By Beryl Forman
Before getting married, my Brazilian husband lived in San Diego for several years with an expired visa. Acknowledging the circumstance, he remained acutely nervous of military bases, checkpoints and kept his distance from the international border.
Before anything bad happened, he returned to Brazil. After my first visit to see him, we decided to get married and applied for a fiancé visa. As assumed, the process was arduous, inconvenient and expensive, with several unexpected hurdles.
Four years passed, he was finally granted a visa and we were married. On the day he received his green card, we accompanied some friends for an evening across the border. With the intentions of parking in San Ysidro, by accident, and quite ironically, we drove across the border. Luckily, the border agents allowed us to avoid the headache of the border wait by assisting us in making a U-turn directly in the front of the line. That night, my husband successfully crossed the border twice with his brand new green card.
Unlike myself, my husband wasn’t thoroughly captivated by the joys of Tijuana. As a first timer, he was unconvinced by the crumbling infrastructure and dirty conditions. This was a reality which he chooses to avoid in Brazil as well. A few months later, I encouraged him to give Baja another chance, with stories of inexpensive lobster and a beautiful wine country. We had a wonderful weekend, but unfortunately, we were caught off guard when we were sent to secondary in Tecate. They ran an extensive background check on his green card and eventually let us go.
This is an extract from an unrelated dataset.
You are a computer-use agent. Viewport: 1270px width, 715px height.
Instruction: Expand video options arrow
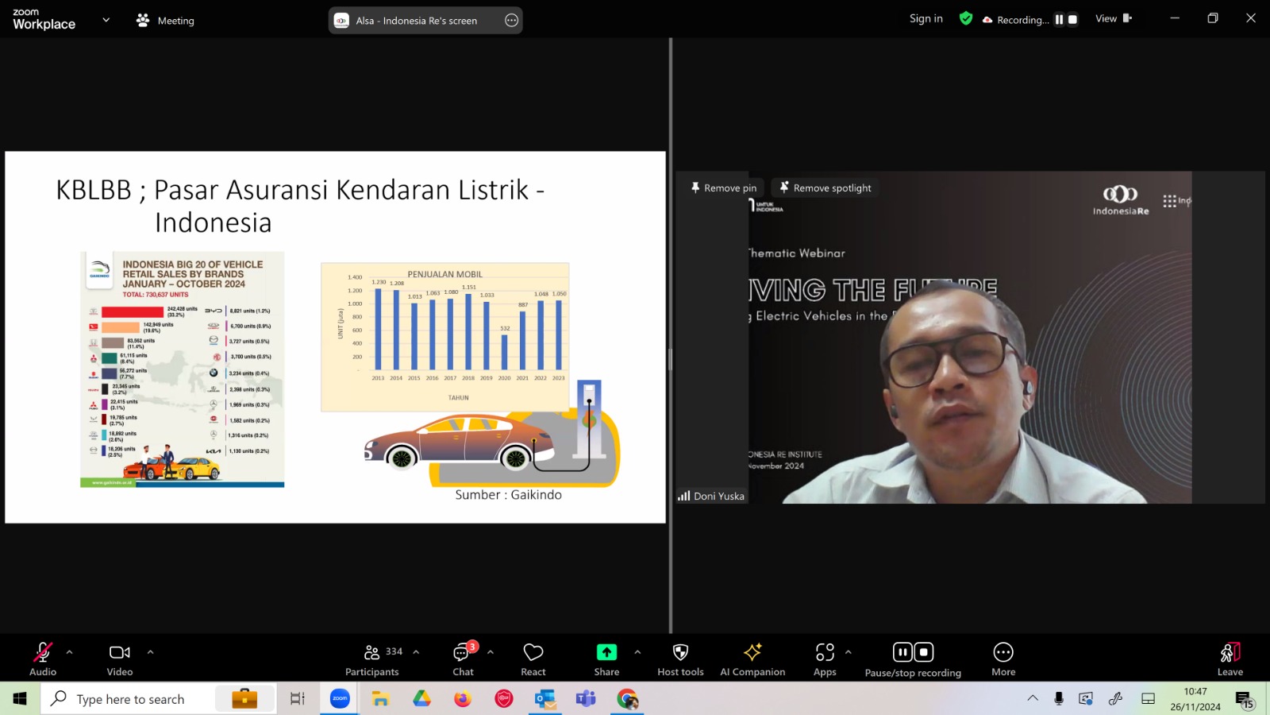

This pattern of us being pulled into secondary continued, and my anger began to build up. Why couldn’t the border officials leave a note on his record that he is clear of any issues to avoid wasting both our time and theirs? The frustration of secondary grew enormously when we returned through Tijuana, which has a lot more cars and a lot less management than Tecate. While lines of vehicles on either side of us received inspection, our line remained overlooked for two hours. I became anxious and almost had a panic attack. Once new officers clocked in at midnight, our car was attended to. With tears in my eyes, I voiced my frustration. The officer reviewed my husband’s green card and stated we should never have been there. Then he let us go.
A month later, on a Sunday afternoon, I sat in a car for five hours waiting to cross the border. I guess the new stations and technology invested in alleviating border waits hasn’t done diddly squat. Five hours is an inconceivable amount of time for anyone to have to sit in line, but according to the officer, this is the norm for a Sunday during the summer.
To top things off, Mexico just created their own border check in Tijuana. When my friend and I arrived at the San Ysidro trolley station, we were redirected to a new building and waived to the side because we do not appear to be Mexican. We proceeded to a kiosk, and were questioned by an officer. We were asked where we were headed, and had to show our passports. The officer spent a few minutes filling out paperwork and he let us cross. This is just another unprecedented delay that will undoubtedly make bi-national commutes and tourism worse and worse.